→ **Collected data**
============

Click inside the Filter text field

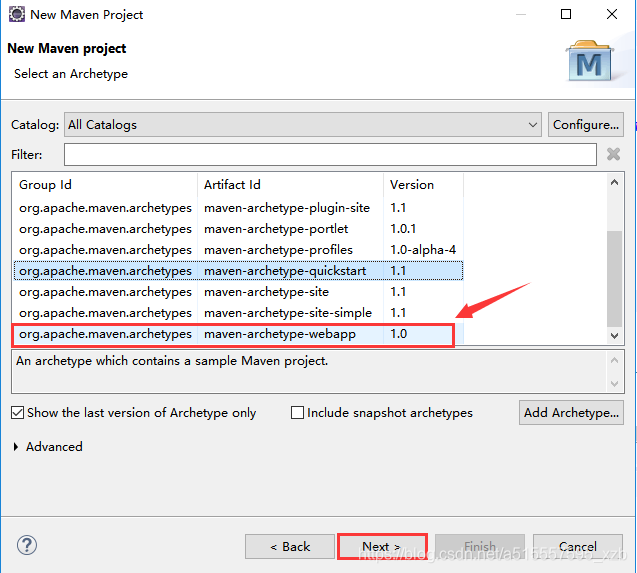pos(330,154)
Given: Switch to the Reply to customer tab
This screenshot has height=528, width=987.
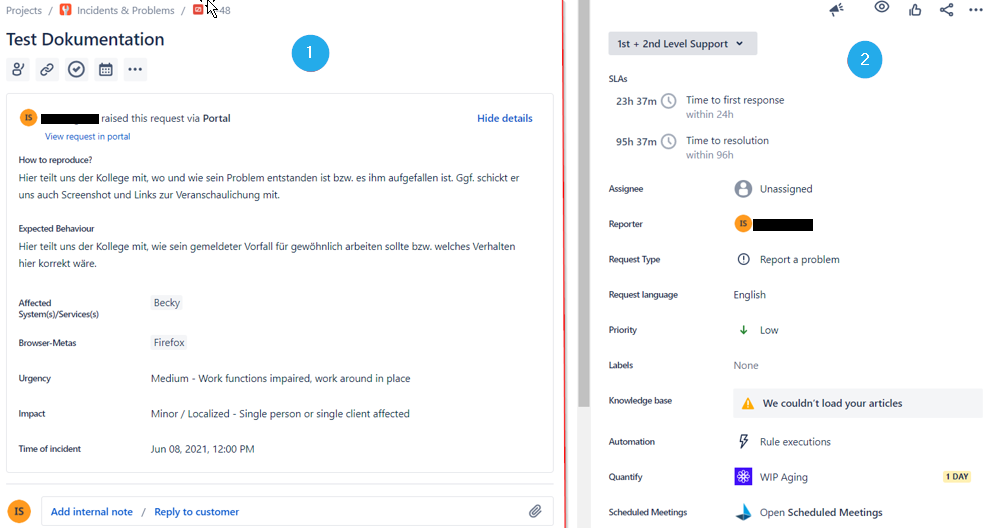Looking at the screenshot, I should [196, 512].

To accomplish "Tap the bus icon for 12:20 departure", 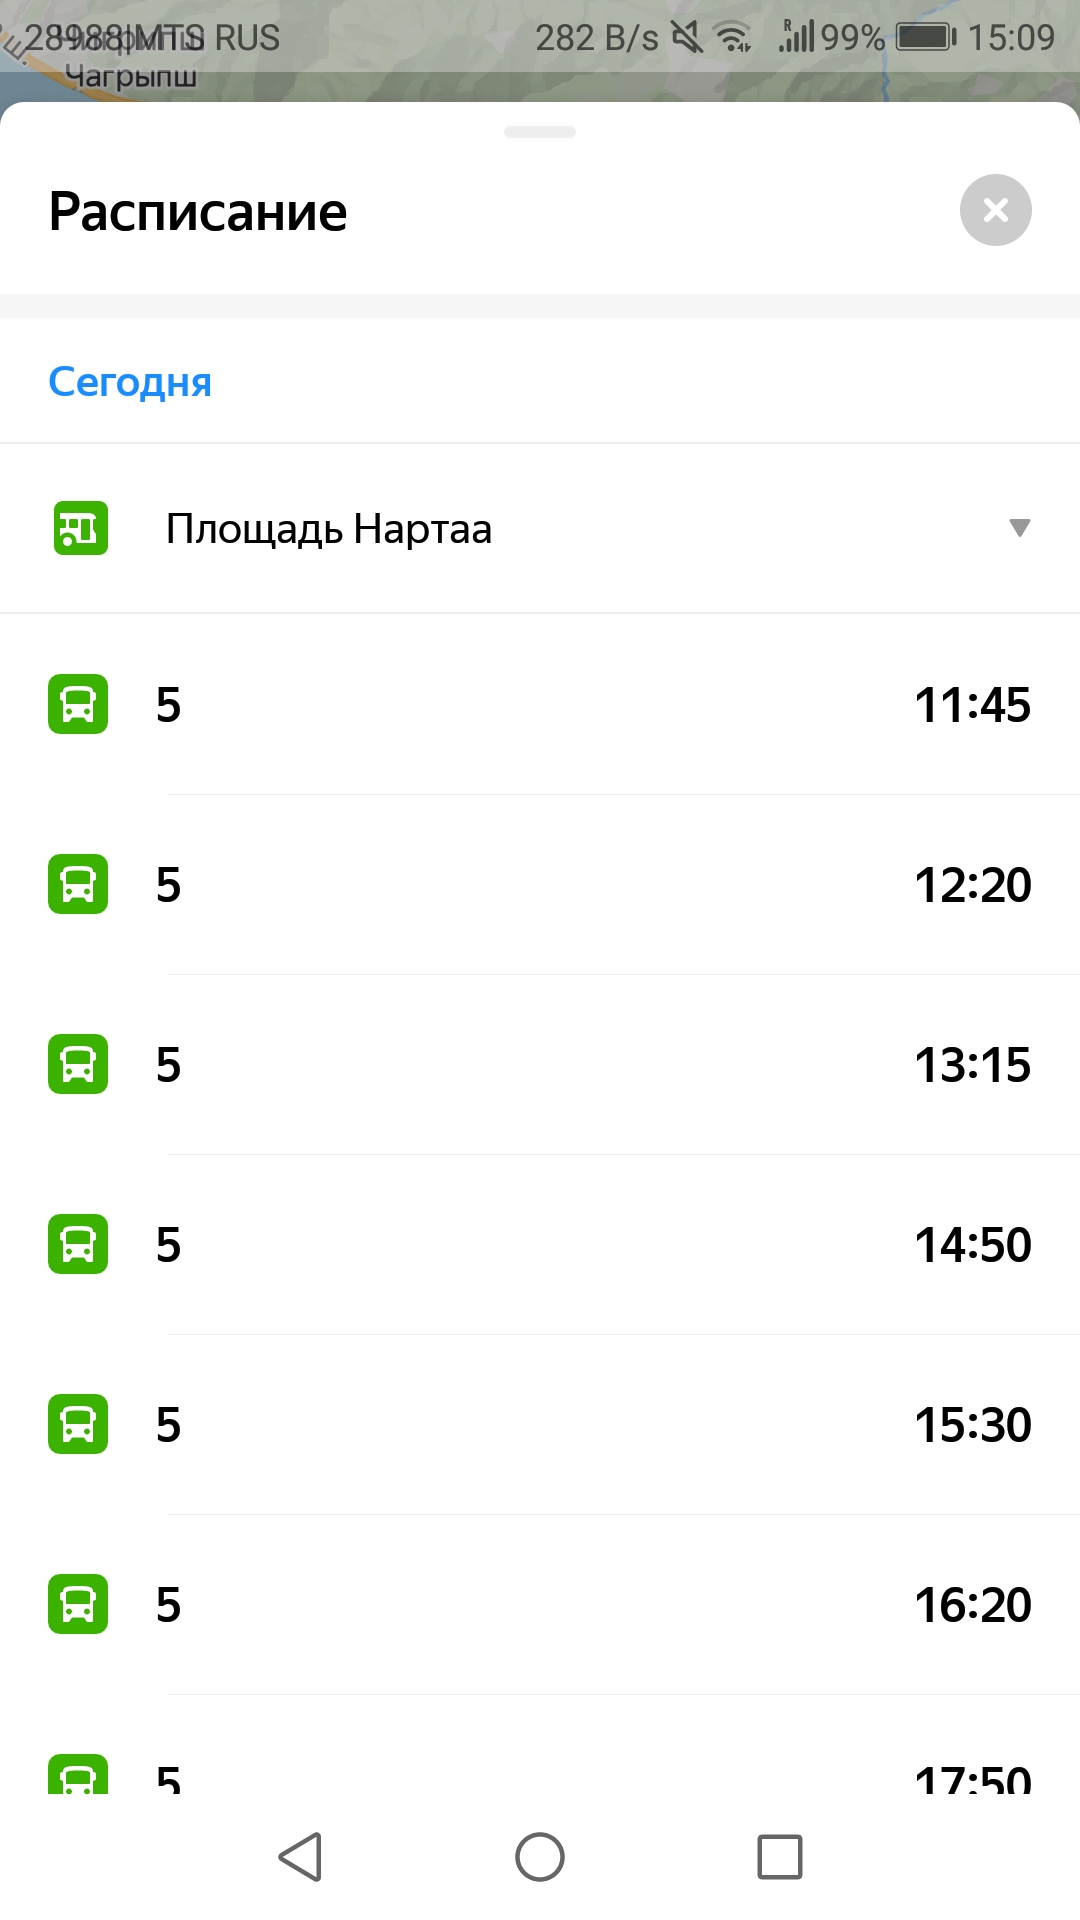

============

The data above should be returned in full, exactly as written, apart from its images.

Click inside the Filter text field

pos(330,154)
Given: Switch to the Reply to customer tab
This screenshot has height=528, width=987.
Looking at the screenshot, I should [196, 512].

To accomplish "Tap the bus icon for 12:20 departure", 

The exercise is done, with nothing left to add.